On March 10 of last year the Lord Chancellor, speaking officially for the Government, accepted that distinction quite clearly and precisely. Is it a matter for wonder that Anti-Nazis who long for help to overthrow Hitler are driven to despair? I have here a telegram, which I have communicated to the Foreign Office, sent to me on December 27 last by a well-known Anti-Nazi Christian leader who had to flee from Germany for his life long before the war. It was sent from Zurich, and puts what millions inside Germany must feel. He says: ‘Is it understood that present situation gives us no sincere opportunity for appeal to people because one cannot but suspect effect of promising words on practically powerless population convinced by bombs and phosphor that their annihilation is resolved?’ If we wish to shorten the war, as we must, then let the Government speak a word of hope and encouragement both to the tortured millions of Europe and to those enemies of Hitler to whom in 1939 Mr. Churchill referred as "millions who stand aloof from the seething mass of criminality and corruption constituted by the Nazi Party machine."
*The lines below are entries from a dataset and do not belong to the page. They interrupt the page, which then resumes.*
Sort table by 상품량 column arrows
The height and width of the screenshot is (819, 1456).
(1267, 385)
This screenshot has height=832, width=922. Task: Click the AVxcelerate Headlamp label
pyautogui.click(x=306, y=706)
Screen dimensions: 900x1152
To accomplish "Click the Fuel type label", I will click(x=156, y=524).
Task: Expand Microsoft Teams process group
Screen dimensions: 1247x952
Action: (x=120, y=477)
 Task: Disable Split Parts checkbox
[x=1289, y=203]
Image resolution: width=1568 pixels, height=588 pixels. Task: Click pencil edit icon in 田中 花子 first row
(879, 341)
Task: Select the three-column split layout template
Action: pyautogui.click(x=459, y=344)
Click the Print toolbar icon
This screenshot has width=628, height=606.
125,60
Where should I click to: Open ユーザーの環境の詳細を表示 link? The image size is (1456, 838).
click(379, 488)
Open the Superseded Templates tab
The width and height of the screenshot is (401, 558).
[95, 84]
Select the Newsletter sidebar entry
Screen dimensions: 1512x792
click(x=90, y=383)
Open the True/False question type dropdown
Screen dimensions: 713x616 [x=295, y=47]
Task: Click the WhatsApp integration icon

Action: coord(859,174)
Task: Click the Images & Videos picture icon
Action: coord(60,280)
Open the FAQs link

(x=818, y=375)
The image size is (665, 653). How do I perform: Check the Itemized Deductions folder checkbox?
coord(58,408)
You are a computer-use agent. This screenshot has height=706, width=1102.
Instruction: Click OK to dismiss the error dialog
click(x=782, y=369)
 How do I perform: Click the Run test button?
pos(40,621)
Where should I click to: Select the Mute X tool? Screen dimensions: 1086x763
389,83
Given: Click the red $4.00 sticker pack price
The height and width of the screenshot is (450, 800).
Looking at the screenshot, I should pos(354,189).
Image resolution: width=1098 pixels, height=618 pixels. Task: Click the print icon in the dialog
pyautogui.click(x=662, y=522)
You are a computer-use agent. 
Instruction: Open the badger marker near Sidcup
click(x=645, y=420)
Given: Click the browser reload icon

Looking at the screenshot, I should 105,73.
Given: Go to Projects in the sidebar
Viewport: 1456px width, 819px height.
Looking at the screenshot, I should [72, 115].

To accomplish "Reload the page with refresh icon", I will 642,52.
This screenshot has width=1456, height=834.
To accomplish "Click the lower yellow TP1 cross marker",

Why is there this blindness to the psychological side? Why is there this inability to reckon with the moral and spiritual facts? Why is there this forget-fulness of the ideals by which our cause is inspired? How can the War Cabinet fail to see that this progressive devastation of cities is threatening the roots of civilization? How can they be blind to the harvest of even fiercer warring and desolation, even in this country, to which the present destruction will inevitably lead when the members of the War Cabinet have long passed to their rest? How can they fail to realize that this is not the way to curb military aggression and end war? This is an extraordinarily solemn moment. What we do in war—which, after all, lasts a comparatively short time—affects the whole character of peace, which covers a much longer period. The sufferings of Europe, brought about by the demoniac cruelty of Hitler and his Nazis, and hardly imaginable to those in this country who for the last five years have not been out of this island or had intimate association with Hitler's victims, are not to be healed by the use of power only, power exclusive and unlimited. The Allies stand for something greater than power. The chief name inscribed on our banner is "Law." It is of supreme importance that we who, with our Allies, are the liberators of Europe should so use power that it is always under the control of law. It is because the bombing of enemy towns—this area bombing—raises this issue of power unlimited and exclusive that such immense importance is bound to attach to the policy and action of His Majesty's Government. I beg to move.

[Three more speakers, including Cosmo Lang, former Archbishop of Canterbury, and Robert Gascoyne-Cecil, Secretary of State for Dominion Affairs, intervene before Bell, exercising his right of reply, makes a concluding statement.]

My Lords, I should like to express my gratitude for the courtesy of the noble Viscount's reply.[2] I will not disguise the fact that the end of his speech was not exactly unexpected but was nevertheless a disappointment. I, of course, wish—no one more—for the liberation of the unfortunate peoples of Europe, and I know it is only by the conquest of Hitler and his associates that that can be achieved. I would very strongly press the noble Viscount to take great pains about the definition of legitimate objectives of a military and industrial kind and to avoid to the utmost extent possible any confusion of them with non-military and non-industrial objectives. I do not wish to trouble your Lordships further, but we have to think of the future as well as the present. I beg leave to withdraw my Motion.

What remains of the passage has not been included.